INSTRUCTIONS TO FOLLOW: Transcribe every record exactly as it appears.

SUPPLIED DATA:
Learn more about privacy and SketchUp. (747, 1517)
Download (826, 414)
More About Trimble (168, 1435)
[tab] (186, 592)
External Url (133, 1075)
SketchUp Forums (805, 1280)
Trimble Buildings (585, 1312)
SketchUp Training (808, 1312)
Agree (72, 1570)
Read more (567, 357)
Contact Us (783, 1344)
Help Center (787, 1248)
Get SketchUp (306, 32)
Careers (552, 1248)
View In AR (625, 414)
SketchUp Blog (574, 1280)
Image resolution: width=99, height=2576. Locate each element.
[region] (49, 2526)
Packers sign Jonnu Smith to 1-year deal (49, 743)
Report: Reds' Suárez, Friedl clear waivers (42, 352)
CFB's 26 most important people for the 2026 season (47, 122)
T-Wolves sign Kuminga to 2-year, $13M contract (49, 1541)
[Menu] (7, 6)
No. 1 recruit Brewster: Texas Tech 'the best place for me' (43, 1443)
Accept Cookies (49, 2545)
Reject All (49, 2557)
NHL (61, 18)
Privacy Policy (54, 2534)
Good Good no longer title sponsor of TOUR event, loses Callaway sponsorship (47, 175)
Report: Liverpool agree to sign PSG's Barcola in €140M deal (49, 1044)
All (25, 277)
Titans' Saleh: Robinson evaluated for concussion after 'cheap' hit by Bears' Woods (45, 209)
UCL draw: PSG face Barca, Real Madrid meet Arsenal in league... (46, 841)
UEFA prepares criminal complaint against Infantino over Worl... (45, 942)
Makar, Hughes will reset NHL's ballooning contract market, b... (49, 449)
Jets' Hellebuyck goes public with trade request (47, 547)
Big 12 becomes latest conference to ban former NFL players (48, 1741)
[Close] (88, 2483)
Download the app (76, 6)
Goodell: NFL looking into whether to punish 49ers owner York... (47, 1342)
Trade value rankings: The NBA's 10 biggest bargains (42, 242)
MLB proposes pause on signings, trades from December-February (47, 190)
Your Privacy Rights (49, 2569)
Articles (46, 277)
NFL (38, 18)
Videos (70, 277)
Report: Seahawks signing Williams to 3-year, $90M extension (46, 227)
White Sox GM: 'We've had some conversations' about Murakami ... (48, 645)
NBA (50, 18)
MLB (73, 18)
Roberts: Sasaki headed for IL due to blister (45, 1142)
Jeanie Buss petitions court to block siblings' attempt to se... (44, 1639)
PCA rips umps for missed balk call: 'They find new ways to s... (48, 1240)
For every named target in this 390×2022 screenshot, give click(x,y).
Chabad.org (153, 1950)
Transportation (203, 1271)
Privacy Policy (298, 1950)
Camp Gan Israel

EXERCISE RESULT:
Learn more about privacy and SketchUp. (747, 1517)
Download (826, 414)
More About Trimble (168, 1435)
[tab] (186, 592)
External Url (133, 1075)
SketchUp Forums (805, 1280)
Trimble Buildings (585, 1312)
SketchUp Training (808, 1312)
Agree (72, 1570)
Read more (567, 357)
Contact Us (783, 1344)
Help Center (787, 1248)
Get SketchUp (306, 32)
Careers (552, 1248)
View In AR (625, 414)
SketchUp Blog (574, 1280)
Image resolution: width=99, height=2576. Locate each element.
[region] (49, 2526)
Packers sign Jonnu Smith to 1-year deal (49, 743)
Report: Reds' Suárez, Friedl clear waivers (42, 352)
CFB's 26 most important people for the 2026 season (47, 122)
T-Wolves sign Kuminga to 2-year, $13M contract (49, 1541)
[Menu] (7, 6)
No. 1 recruit Brewster: Texas Tech 'the best place for me' (43, 1443)
Accept Cookies (49, 2545)
Reject All (49, 2557)
NHL (61, 18)
Privacy Policy (54, 2534)
Good Good no longer title sponsor of TOUR event, loses Callaway sponsorship (47, 175)
Report: Liverpool agree to sign PSG's Barcola in €140M deal (49, 1044)
All (25, 277)
Titans' Saleh: Robinson evaluated for concussion after 'cheap' hit by Bears' Woods (45, 209)
UCL draw: PSG face Barca, Real Madrid meet Arsenal in league... (46, 841)
UEFA prepares criminal complaint against Infantino over Worl... (45, 942)
Makar, Hughes will reset NHL's ballooning contract market, b... (49, 449)
Jets' Hellebuyck goes public with trade request (47, 547)
Big 12 becomes latest conference to ban former NFL players (48, 1741)
[Close] (88, 2483)
Download the app (76, 6)
Goodell: NFL looking into whether to punish 49ers owner York... (47, 1342)
Trade value rankings: The NBA's 10 biggest bargains (42, 242)
MLB proposes pause on signings, trades from December-February (47, 190)
Your Privacy Rights (49, 2569)
Articles (46, 277)
NFL (38, 18)
Videos (70, 277)
Report: Seahawks signing Williams to 3-year, $90M extension (46, 227)
White Sox GM: 'We've had some conversations' about Murakami ... (48, 645)
NBA (50, 18)
MLB (73, 18)
Roberts: Sasaki headed for IL due to blister (45, 1142)
Jeanie Buss petitions court to block siblings' attempt to se... (44, 1639)
PCA rips umps for missed balk call: 'They find new ways to s... (48, 1240)
For every named target in this 390×2022 screenshot, give click(x,y).
Chabad.org (153, 1950)
Transportation (203, 1271)
Privacy Policy (298, 1950)
Camp Gan Israel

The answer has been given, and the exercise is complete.